**DATA ENTRIES:**
= = = =
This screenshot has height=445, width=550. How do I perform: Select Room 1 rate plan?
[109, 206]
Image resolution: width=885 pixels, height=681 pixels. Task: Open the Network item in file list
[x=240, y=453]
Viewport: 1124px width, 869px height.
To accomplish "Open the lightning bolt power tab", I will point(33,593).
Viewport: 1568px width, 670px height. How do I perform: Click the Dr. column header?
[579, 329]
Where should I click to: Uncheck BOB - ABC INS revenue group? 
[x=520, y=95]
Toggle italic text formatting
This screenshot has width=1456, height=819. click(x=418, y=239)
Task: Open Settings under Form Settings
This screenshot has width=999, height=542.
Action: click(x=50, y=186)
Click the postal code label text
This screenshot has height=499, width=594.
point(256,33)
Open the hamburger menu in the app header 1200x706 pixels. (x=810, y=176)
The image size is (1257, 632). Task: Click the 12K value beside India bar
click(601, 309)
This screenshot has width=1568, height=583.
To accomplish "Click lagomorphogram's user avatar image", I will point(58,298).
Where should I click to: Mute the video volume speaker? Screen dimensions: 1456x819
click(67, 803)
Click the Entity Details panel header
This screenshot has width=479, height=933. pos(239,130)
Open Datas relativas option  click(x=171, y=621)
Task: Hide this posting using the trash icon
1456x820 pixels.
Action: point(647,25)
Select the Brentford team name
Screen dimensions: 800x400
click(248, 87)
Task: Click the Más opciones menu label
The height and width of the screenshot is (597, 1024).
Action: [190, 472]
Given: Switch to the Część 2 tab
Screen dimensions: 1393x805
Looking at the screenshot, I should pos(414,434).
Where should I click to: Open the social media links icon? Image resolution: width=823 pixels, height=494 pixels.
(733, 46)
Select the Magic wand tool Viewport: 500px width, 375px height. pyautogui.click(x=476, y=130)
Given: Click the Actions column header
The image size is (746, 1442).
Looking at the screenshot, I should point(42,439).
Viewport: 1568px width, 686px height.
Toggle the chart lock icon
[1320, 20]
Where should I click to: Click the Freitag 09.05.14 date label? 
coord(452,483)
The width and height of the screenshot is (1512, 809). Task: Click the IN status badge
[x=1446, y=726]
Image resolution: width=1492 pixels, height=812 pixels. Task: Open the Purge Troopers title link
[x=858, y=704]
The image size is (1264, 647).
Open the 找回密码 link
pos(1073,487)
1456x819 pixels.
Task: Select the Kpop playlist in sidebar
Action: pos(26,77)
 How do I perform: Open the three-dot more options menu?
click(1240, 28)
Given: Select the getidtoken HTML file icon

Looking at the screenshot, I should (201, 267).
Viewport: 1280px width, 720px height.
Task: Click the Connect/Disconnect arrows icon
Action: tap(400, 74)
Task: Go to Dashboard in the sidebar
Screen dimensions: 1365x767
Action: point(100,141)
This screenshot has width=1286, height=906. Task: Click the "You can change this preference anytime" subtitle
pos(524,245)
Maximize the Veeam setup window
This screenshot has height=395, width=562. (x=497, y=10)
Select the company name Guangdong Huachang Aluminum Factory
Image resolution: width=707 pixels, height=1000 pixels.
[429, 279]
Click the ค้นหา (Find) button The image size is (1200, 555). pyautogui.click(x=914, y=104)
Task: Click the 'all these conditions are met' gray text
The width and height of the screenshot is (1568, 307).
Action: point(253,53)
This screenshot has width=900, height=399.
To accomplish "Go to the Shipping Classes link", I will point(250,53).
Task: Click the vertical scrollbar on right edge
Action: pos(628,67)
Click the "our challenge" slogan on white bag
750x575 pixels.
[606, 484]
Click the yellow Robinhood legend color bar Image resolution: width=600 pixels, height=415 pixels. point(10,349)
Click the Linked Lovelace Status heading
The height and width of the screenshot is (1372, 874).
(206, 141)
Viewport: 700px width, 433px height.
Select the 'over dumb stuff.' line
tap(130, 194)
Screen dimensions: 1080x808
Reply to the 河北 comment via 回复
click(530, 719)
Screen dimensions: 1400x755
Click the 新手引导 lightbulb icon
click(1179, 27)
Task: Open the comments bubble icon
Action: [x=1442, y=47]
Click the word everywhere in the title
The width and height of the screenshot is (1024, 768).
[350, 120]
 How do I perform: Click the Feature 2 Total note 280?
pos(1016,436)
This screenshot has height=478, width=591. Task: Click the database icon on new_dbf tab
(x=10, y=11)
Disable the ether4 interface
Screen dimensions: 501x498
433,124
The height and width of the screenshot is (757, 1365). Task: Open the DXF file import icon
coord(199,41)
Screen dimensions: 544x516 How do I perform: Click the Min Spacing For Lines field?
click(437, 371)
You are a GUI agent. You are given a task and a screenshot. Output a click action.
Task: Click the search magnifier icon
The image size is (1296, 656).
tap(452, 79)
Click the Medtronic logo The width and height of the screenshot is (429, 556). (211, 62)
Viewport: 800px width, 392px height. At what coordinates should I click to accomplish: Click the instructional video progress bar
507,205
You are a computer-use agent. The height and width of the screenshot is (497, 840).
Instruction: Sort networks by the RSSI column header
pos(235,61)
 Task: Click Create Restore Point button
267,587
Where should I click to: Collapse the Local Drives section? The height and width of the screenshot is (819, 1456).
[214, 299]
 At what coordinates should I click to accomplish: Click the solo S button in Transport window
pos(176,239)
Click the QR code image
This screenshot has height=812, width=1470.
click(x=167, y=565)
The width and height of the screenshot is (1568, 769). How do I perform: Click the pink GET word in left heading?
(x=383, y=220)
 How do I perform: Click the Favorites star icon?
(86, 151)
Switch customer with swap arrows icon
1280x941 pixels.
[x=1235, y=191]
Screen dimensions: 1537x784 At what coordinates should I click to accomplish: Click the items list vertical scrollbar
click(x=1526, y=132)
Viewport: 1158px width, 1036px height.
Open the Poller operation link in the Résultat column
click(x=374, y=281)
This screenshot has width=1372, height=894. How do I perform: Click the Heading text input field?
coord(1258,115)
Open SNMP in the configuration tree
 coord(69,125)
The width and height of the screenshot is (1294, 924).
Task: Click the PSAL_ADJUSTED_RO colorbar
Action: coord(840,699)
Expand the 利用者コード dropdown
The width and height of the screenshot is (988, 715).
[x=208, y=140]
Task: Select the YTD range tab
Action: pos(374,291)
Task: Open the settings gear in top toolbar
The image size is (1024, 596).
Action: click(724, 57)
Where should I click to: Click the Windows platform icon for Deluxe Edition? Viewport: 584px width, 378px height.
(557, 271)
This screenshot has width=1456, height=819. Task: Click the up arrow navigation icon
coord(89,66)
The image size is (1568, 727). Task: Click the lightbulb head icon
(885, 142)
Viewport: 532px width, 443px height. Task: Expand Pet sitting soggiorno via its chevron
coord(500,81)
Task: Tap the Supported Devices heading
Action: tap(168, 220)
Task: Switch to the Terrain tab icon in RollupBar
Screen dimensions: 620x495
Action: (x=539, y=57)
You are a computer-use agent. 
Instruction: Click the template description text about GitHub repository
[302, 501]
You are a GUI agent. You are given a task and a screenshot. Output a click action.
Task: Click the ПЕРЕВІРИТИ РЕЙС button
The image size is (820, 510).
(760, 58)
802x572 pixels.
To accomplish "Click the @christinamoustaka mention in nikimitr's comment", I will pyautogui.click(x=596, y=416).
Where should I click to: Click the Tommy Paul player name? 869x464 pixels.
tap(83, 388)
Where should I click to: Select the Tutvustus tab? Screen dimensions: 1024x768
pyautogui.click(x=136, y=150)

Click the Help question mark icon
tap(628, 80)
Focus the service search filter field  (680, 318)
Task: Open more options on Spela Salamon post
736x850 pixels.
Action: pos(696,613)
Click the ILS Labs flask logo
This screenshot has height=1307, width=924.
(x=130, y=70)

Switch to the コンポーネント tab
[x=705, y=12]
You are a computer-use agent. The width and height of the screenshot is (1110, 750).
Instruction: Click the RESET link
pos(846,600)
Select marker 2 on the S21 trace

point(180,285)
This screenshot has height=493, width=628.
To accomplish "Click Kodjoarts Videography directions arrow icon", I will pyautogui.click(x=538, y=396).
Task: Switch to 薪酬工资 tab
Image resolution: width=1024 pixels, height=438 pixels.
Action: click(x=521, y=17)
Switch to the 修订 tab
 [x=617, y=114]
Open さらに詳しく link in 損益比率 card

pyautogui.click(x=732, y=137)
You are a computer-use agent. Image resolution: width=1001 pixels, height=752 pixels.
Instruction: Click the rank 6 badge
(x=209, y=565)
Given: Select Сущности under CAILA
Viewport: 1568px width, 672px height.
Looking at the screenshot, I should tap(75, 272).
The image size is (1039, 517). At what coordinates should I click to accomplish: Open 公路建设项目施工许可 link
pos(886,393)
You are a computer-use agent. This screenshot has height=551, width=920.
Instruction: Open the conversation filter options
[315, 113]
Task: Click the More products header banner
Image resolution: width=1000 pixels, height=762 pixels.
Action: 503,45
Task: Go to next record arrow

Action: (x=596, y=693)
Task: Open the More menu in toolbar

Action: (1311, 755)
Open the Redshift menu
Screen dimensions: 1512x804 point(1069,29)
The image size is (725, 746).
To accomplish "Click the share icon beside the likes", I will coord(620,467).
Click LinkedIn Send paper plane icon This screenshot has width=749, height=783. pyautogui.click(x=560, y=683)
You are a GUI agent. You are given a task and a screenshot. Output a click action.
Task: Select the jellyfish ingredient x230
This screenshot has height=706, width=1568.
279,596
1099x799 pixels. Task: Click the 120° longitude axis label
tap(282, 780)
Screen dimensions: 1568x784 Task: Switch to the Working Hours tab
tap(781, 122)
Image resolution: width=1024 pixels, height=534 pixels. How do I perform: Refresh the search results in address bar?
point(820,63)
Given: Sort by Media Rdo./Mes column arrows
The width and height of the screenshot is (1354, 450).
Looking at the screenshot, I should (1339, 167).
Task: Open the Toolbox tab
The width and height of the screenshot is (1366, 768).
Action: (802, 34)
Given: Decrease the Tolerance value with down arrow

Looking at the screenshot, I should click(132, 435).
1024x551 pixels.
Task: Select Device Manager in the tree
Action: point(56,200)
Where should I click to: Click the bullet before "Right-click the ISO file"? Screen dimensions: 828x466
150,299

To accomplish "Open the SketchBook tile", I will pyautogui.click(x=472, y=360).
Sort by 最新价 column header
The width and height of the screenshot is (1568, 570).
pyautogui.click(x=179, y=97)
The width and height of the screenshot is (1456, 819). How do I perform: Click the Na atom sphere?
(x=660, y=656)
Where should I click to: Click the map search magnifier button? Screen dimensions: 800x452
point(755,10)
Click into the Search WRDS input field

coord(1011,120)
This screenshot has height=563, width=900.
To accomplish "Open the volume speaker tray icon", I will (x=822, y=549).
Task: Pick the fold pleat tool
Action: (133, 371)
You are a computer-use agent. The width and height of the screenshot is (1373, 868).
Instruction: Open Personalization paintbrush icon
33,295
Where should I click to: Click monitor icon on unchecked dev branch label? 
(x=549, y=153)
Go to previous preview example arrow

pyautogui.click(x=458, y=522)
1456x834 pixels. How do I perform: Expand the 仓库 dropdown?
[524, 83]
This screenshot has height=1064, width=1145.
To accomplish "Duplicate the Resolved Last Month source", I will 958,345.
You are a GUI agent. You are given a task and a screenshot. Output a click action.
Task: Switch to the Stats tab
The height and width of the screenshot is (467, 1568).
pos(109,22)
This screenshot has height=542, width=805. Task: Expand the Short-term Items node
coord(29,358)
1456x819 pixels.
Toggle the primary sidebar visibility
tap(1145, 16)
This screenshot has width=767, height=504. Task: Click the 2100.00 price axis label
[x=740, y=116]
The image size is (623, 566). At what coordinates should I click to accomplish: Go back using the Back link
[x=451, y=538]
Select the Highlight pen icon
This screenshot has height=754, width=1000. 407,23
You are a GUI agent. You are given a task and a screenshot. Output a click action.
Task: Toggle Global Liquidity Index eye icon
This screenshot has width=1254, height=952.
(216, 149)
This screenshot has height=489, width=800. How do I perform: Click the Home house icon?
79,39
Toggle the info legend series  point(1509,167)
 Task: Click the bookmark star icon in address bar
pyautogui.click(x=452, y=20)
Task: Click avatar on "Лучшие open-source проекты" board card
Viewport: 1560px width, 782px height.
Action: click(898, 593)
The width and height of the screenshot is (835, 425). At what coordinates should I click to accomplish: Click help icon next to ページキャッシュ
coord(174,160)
= = = =
**TASK INSTRUCTIONS:** Copy out the records word for word, starting at the very first line and stopping after the line that contains "point(256,33)".

**SOLUTION TO THIS PROBLEM:**
This screenshot has height=445, width=550. How do I perform: Select Room 1 rate plan?
[109, 206]
Image resolution: width=885 pixels, height=681 pixels. Task: Open the Network item in file list
[x=240, y=453]
Viewport: 1124px width, 869px height.
To accomplish "Open the lightning bolt power tab", I will point(33,593).
Viewport: 1568px width, 670px height. How do I perform: Click the Dr. column header?
[579, 329]
Where should I click to: Uncheck BOB - ABC INS revenue group? 
[x=520, y=95]
Toggle italic text formatting
This screenshot has width=1456, height=819. click(x=418, y=239)
Task: Open Settings under Form Settings
This screenshot has width=999, height=542.
Action: click(x=50, y=186)
Click the postal code label text
This screenshot has height=499, width=594.
point(256,33)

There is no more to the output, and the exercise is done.